- _PASSAGE_
======

Want more? The full recap starts right below!Let's get a few things out of the way here. I don't know too much about football. I know a lot about eating nachos and sipping beer while football is on in the background, but because I usually I have my nose in a book while reaching for those nachos, I must confess that I am not the person who'll be able to elucidate the more arcane matters of, um, whatever arcane football issue that I don't know anything about. But, I do know lots about beautiful things, and this show -- for however long or short its run may be -- looks to be a beautiful thing.
We open at dawn, the camera -- which we may as well agree to discuss as if it were a character on this show, because it has about as much to say about the story as anyone -- rolls through a town full of electricity towers, telephone wires, the visual white noise of modern day sprawl. A spare and processed guitar strums in regular rhythm, the word "Monday" floats on the screen, and a radio announcer's voice fades in, wishing its audience good morning and reminding them all that Monday morning just means "four days until Friday night." The camera keeps moving; the eponymous "lights" glow in the grey dawn light, a man climbs the enormous light pole, we cut to the football field, an empty stadium looms around Coach Taylor (Kyle Chandler) -- who we find out, as a female caller exposits to the radio host, is "new," under a lot of pressure to win, and being followed around by news crews everywhere he goes. Taylor gazes downfield at a news van as the female caller asks, "Who does he think he is? Mack Brown? He's no Mack Brown!" An anonymous man stands high up on the bleachers, arms folded, looking down on Coach Taylor.
The camera continues driving through town, casts a passing glance at a shabby ranch with a sign out front declaring it the home of "Riggins / Running Back / #33." We cut inside to find Tim Riggins shirtless and sprawled on a shoddy black leather love seat in the now-golden morning light, coffee table laden with beer bottles in front of him. The radio host continues conversing with the woman (and with us), saying that Taylor has stepped onto the number one team in Texas, and suggesting to her that the news crew is there to remind Taylor how important his job is.
The camera keeps blowing through the worn-out town, shooting a quick backwards glance at a junky shotgun house with a cock-eyed sign (Saracen / #7 / Quarterback) out front. The sign is just one more collectible amidst the broken wrought-iron chairs and empty flower pots, poverty's estimation of the American dream. Inside the house, an older woman sits watching the Home Shopping Network. Saracen peers at her without her knowing; his expression is hard to read, he's totally impassive. He finishes rinsing out his glass of orange juice and tells her, "O.K., grandma, I made you two tuna fish sandwiches and put your medicine in the green gatorade." She sits in her velour pull-over robe -- the one with the ruching at the bust, the one your grandmother wore, too, unless you've been so unlucky as to not have had a grandmother who wore a velour pull-over robe with ruching at the bust -- and taps her foot (a foot wearing a sock inside a slip-on Isotoner or Payless slide) on the linoleum floor.

======

- _DATA FOR ANALYSIS_

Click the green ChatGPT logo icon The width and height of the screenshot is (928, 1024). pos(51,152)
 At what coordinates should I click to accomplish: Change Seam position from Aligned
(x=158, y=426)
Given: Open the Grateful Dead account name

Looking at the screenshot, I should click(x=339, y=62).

======

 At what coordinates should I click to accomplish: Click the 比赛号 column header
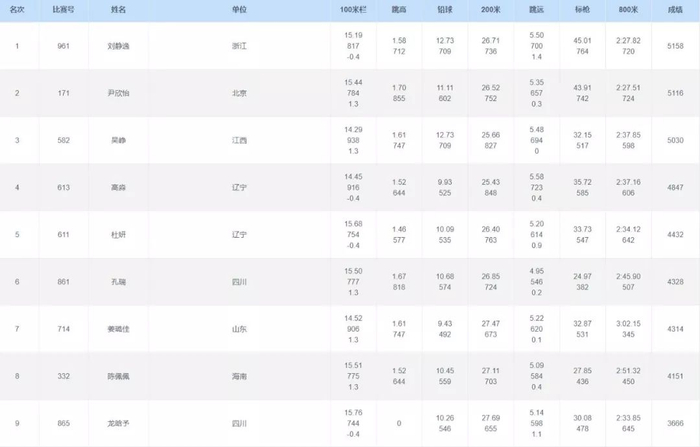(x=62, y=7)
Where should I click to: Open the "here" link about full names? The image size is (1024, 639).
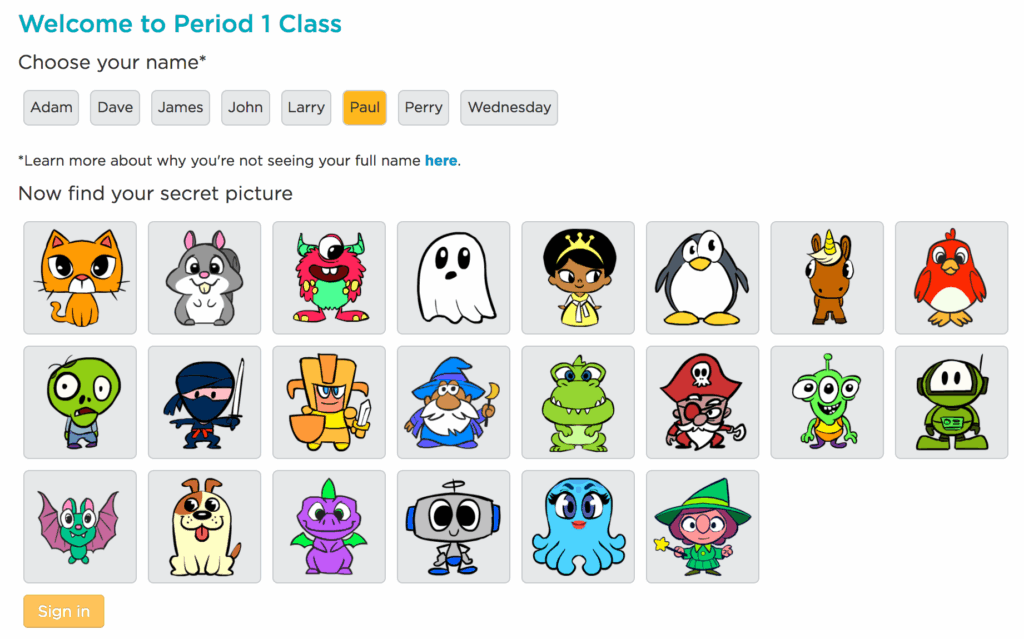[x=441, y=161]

======

From the football recap above, pull out the passage starting at "Want more? The" and ending at "a beautiful thing.", copied word for word.

- _RESPONSE TO THIS EXERCISE_
Want more? The full recap starts right below!Let's get a few things out of the way here. I don't know too much about football. I know a lot about eating nachos and sipping beer while football is on in the background, but because I usually I have my nose in a book while reaching for those nachos, I must confess that I am not the person who'll be able to elucidate the more arcane matters of, um, whatever arcane football issue that I don't know anything about. But, I do know lots about beautiful things, and this show -- for however long or short its run may be -- looks to be a beautiful thing.